## Exercise:
Resume the article about Javanese culture, continuing directly after its final sentence.

## Reading text:

☆ ☆ ☆ ☆

Saturday, September 16, 2006

© Duncan Graham 2006

Javanese culture is like the meat in the sandwich. The slices of bread pressing on either side are Western lifestyles and Saudi Islam. But the filling is rich and nutritious, with protein, fruits and vegetables – enough to sustain.

You can digest the simile and make your own biting interpretation. Which is how it should be. For some things about the Javanese are not easily absorbed, according to culture buff and author of the metaphor above - Dr Soetrisno.

A former regent and Golkar parliamentarian in the Suharto era, and before that an administrator in the Department of Education and Culture, Soetrisno has now turned to writing.

With five published books on Javanese philosophy and arts to his credit he should be in a good position to help deconstruct the mysteries – though in doing so he tended to make them even more complex.

☆ ☆ ☆ ☆

(Data records)
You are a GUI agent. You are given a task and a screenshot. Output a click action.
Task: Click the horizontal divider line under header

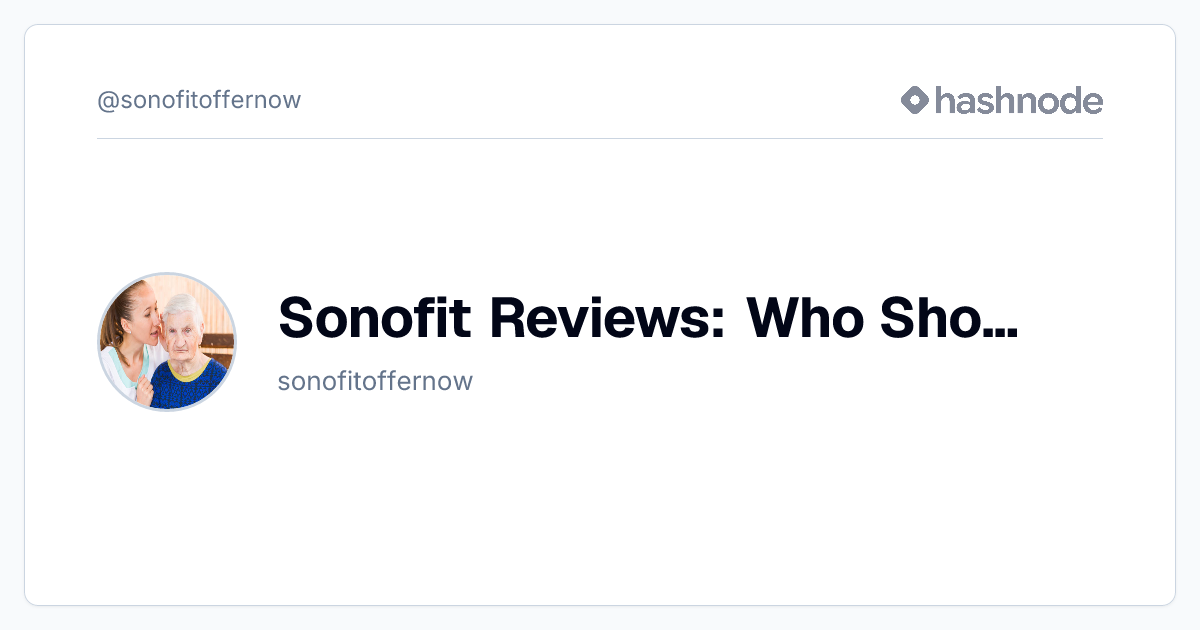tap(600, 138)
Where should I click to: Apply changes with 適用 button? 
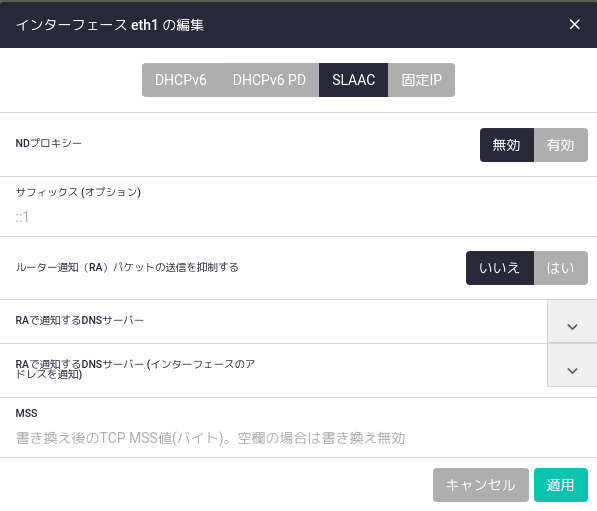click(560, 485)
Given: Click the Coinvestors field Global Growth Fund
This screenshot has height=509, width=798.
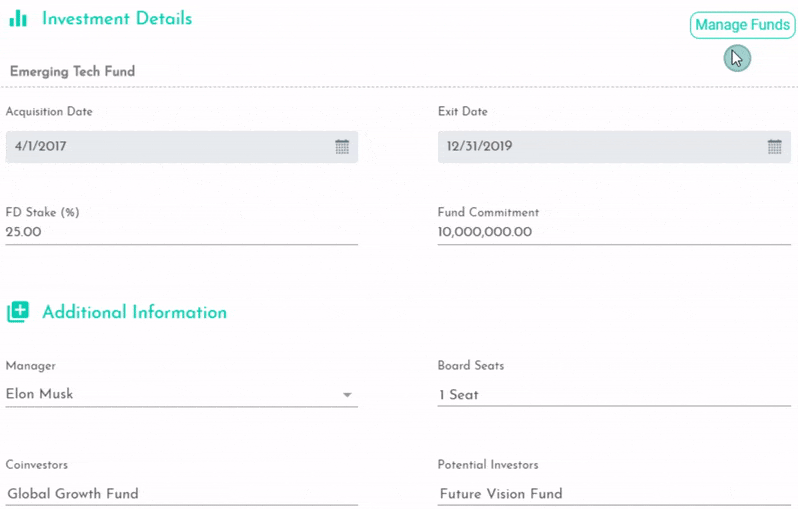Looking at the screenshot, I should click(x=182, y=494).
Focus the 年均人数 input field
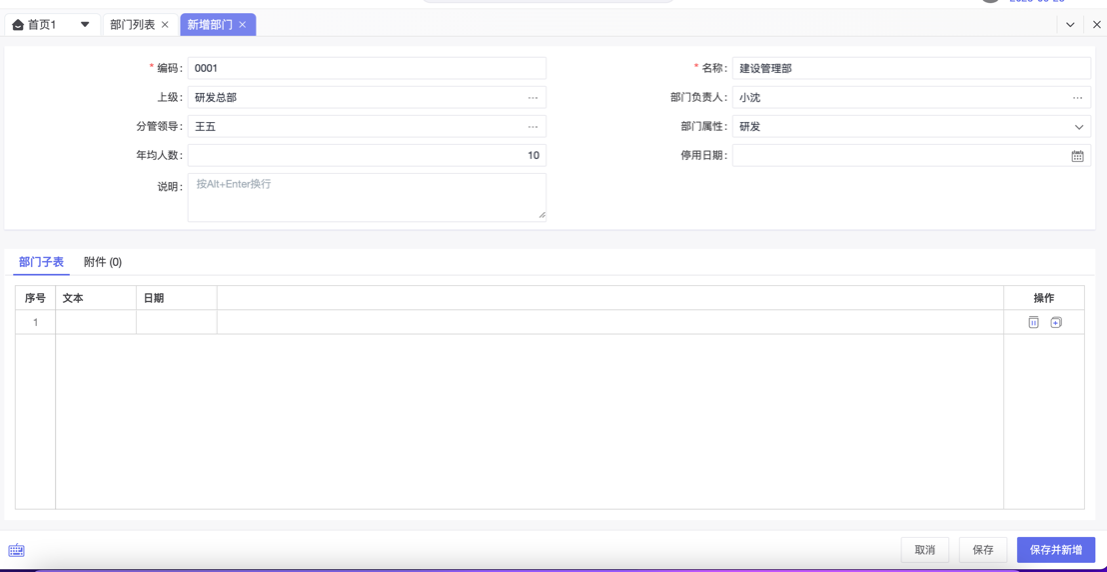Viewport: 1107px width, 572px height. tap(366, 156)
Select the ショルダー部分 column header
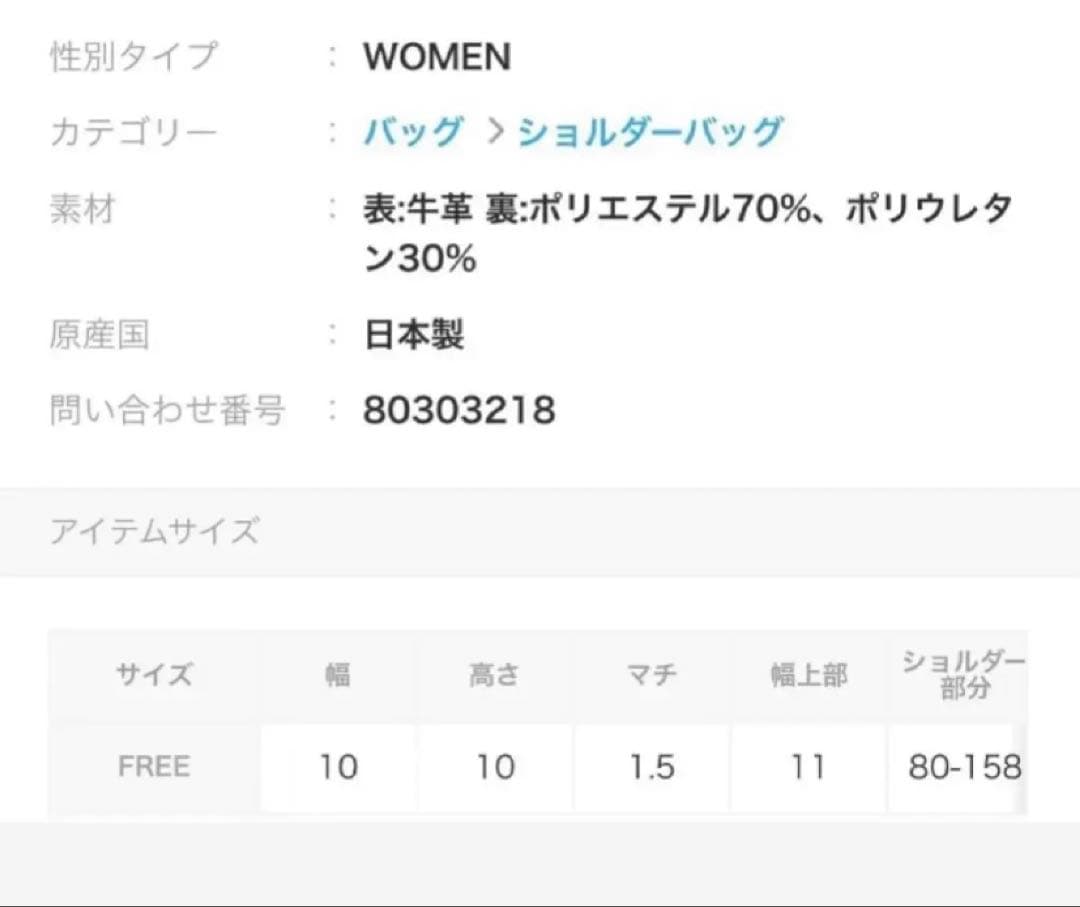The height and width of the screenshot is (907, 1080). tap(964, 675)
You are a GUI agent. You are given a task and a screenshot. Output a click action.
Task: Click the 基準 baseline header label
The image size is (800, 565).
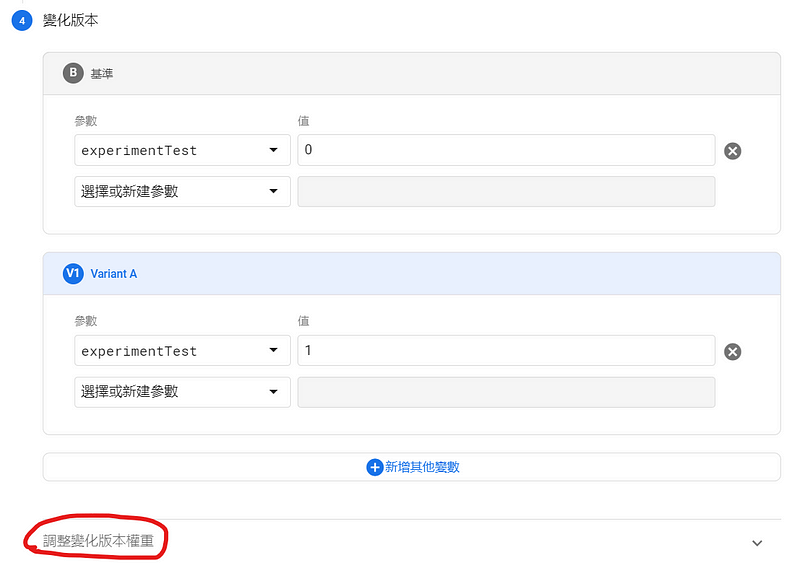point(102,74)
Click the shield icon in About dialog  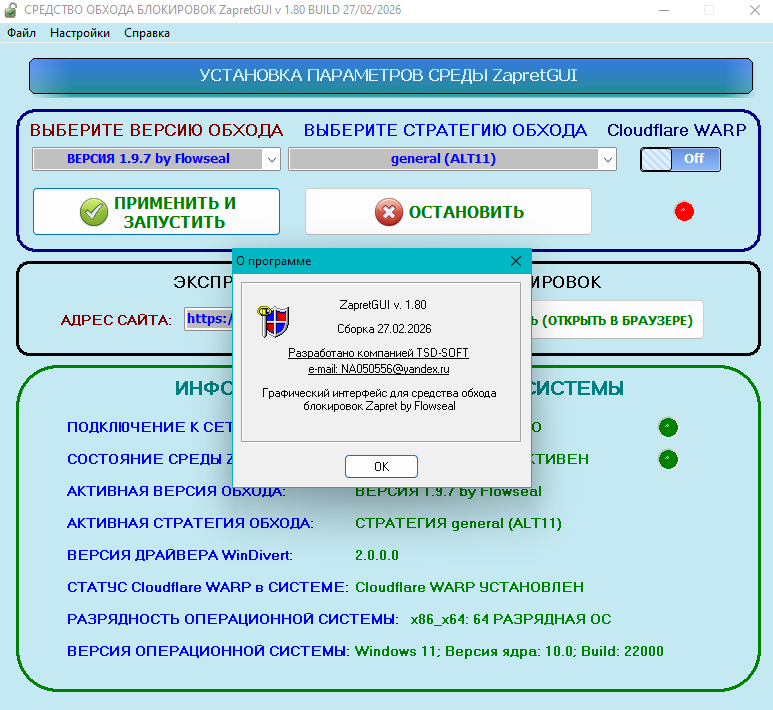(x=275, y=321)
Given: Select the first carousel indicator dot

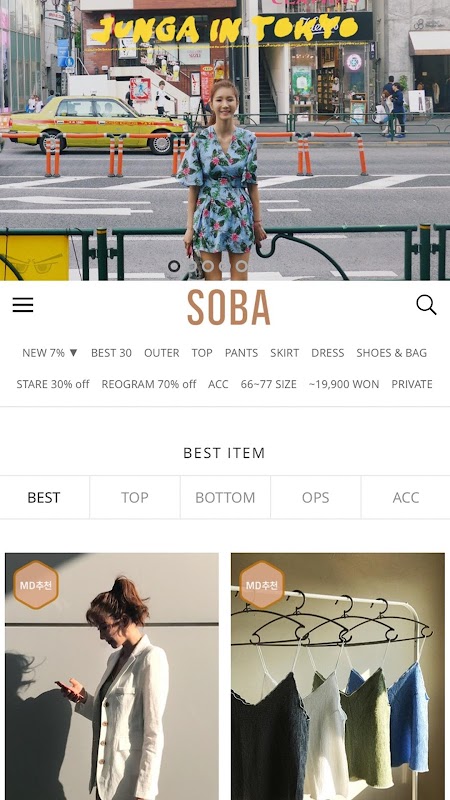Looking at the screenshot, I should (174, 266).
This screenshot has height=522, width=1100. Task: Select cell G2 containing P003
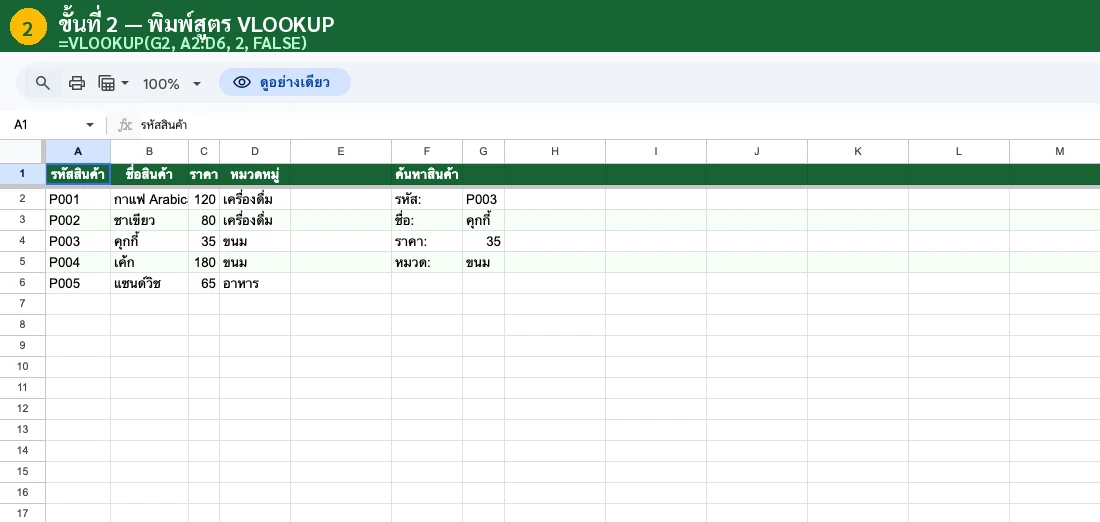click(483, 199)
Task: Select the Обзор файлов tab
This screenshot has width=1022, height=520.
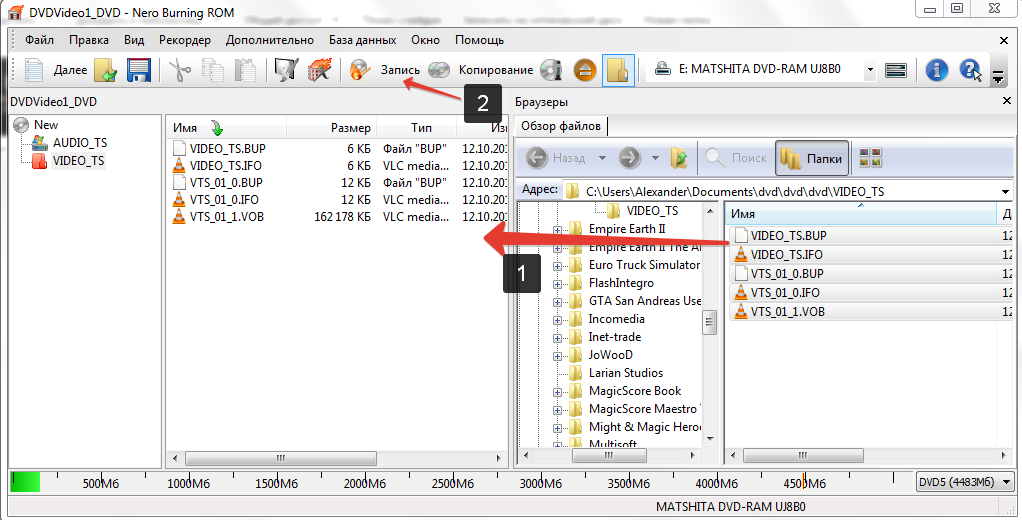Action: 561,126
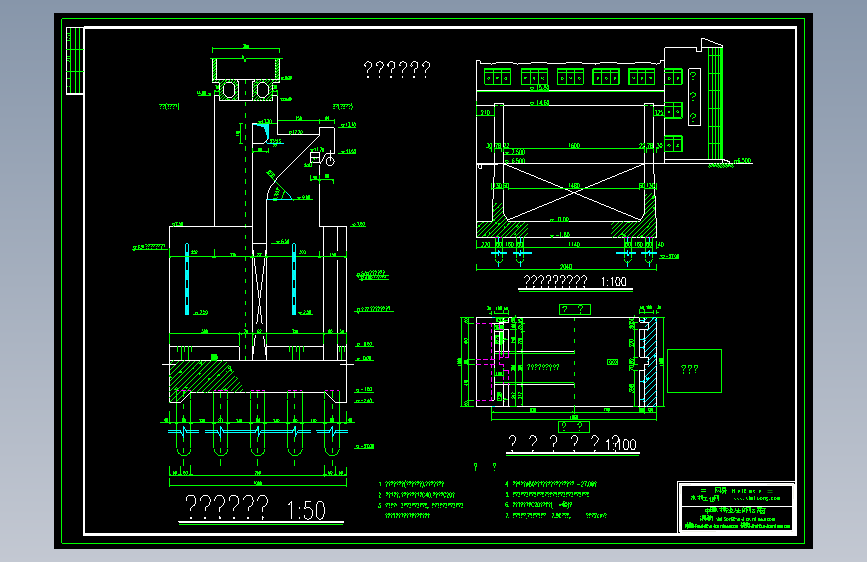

☆ ☆ ☆ ☆

## Output:
That’s not a criticism. As he said himself, some concepts just defy easy translation into English and Western logic.

“I learned much from my grandfather who was a village head in Blora (Central Java) where I was born,” he said.

“He told me about the symbolism of Javanese architecture, the way a house should be planned and built, the significance of the four main pillars, the importance of status and politeness.

“I learned the gamelan, the Javanese alphabet and how to sing. The language is alive and well, widely taught though spoken in different dialects according to the region.

“He gave me Javanese philosophy, and I still remember his words – to daily exercise the body, the mind and the soul. These were the basics and they should be held in balance. He said I should always be ready to discuss anything, and never let my brain become idle.

“We judge a person by five qualities – their way of speaking, sitting, eating, walking and dressing.

“I was blessed with a good memory, but warned against becoming an absent minded professor.”

The caution must have stuck because at 68 he’s still intellectually spry and direct, quick to contradict, a quality unusual in Javanese who often prefer to agree when they disagree.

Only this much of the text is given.